───── Text extract ─────
[ 
https://issues.apache.org/jira/browse/SOLR-15777?page=com.atlassian.jira.plugin.system.issuetabpanels:comment-tabpanel&focusedCommentId=17470899#comment-17470899
 ] 

Michael Gibney commented on SOLR-15777:
---------------------------------------

Encountered another instance of this causing confusion "in the wild" today. I 
think in most cases what's happening is that with the change of 
{{useDocValuesAsStored}} defaulting to true (Solr 5.5.0, schema version 1.6), 
people started getting results for {{ICUCollationField}} returned incidentally 
when specifying {{fl=*}}.

I suspect that people neither expect nor want this, and the values can be 
invalid UTF-8, and even when they are _valid_ UTF-8, they can wreak havoc with 
client-side response parsing, etc.
─────
Tasks and exercises
**1)** Answer these questions about the SOLR-15777 comment:
(a) In which Solr version did the default for useDocValuesAsStored change to true?
(b) Results for which field type started coming back incidentally?
(c) Which parameter were people specifying when those results appeared?
**2)** Can you reproduce the SOLR-15777 comment verbatim, starting at "Encountered another instance" and ending at "response parsing, etc."?
**3)** Do these statements agree with the SOLR-15777 comment? Answer each with yes or no and quote the words that decide it.
(a) The values returned can be invalid UTF-8.
(b) Values that are valid UTF-8 cause no trouble for client-side response parsing.
(c) The change in default came with schema version 1.6.
───── Information shown ─────
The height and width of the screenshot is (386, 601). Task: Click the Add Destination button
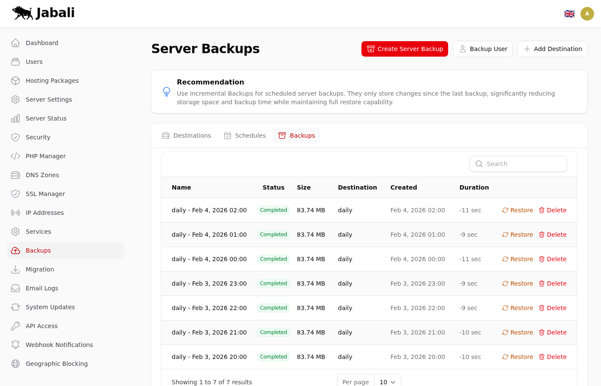coord(552,49)
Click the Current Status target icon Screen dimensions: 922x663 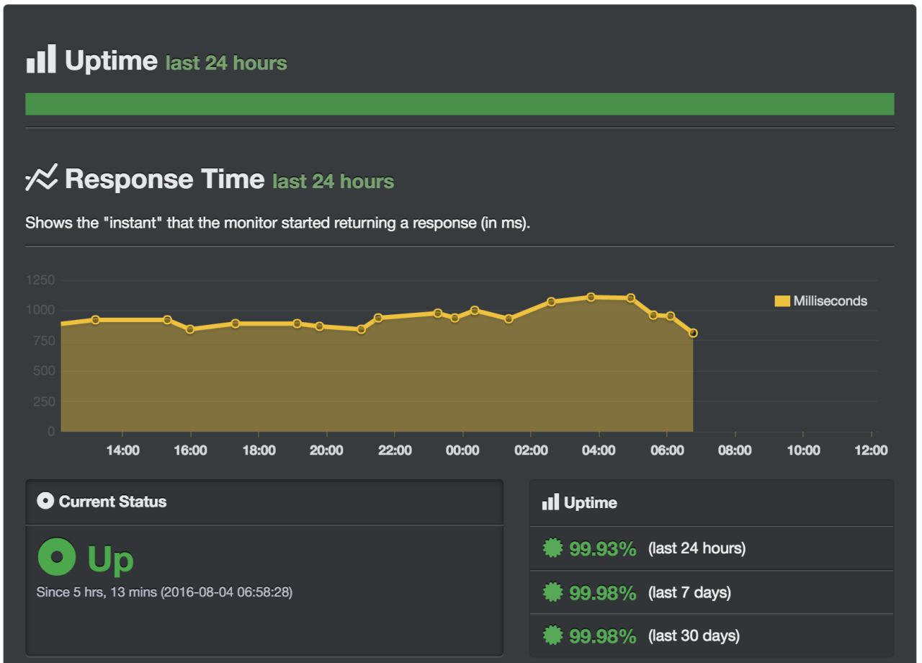[45, 502]
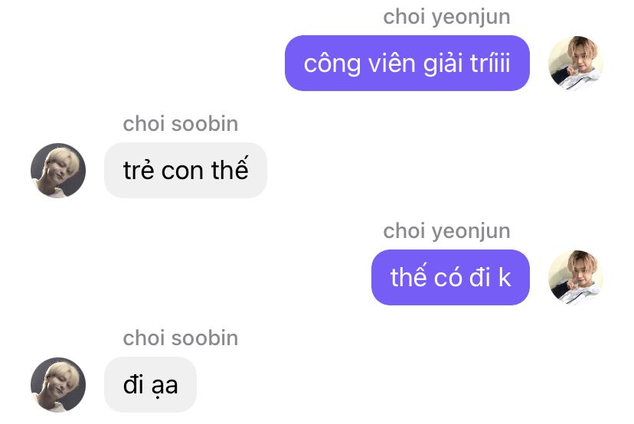Open "choi yeonjun" name above "công viên giải tríiii"
634x424 pixels.
446,17
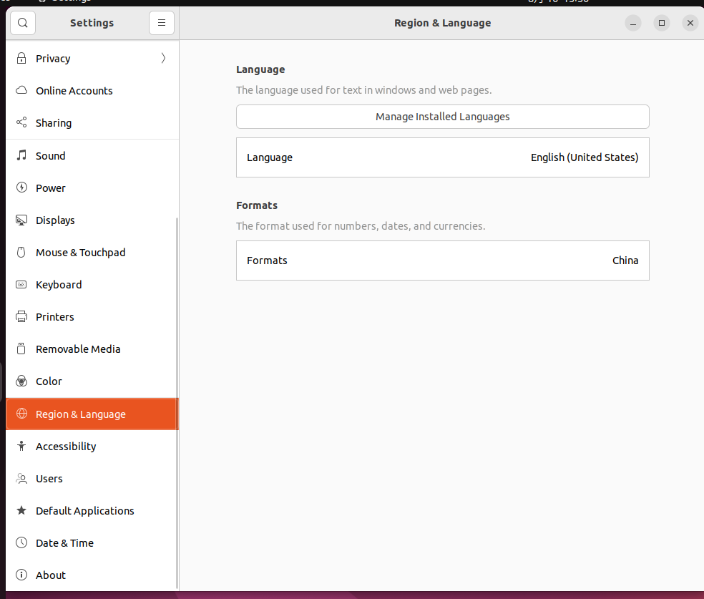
─────
The replies
**1)**
(a) Solr 5.5.0
(b) ICUCollationField
(c) fl=*

**2)**
Encountered another instance of this causing confusion "in the wild" today. I 
think in most cases what's happening is that with the change of 
{{useDocValuesAsStored}} defaulting to true (Solr 5.5.0, schema version 1.6), 
people started getting results for {{ICUCollationField}} returned incidentally 
when specifying {{fl=*}}.

I suspect that people neither expect nor want this, and the values can be 
invalid UTF-8, and even when they are _valid_ UTF-8, they can wreak havoc with 
client-side response parsing, etc.

**3)**
(a) Yes: "the values can be invalid UTF-8"
(b) No: "they can wreak havoc with client-side response parsing"
(c) Yes: "Solr 5.5.0, schema version 1.6"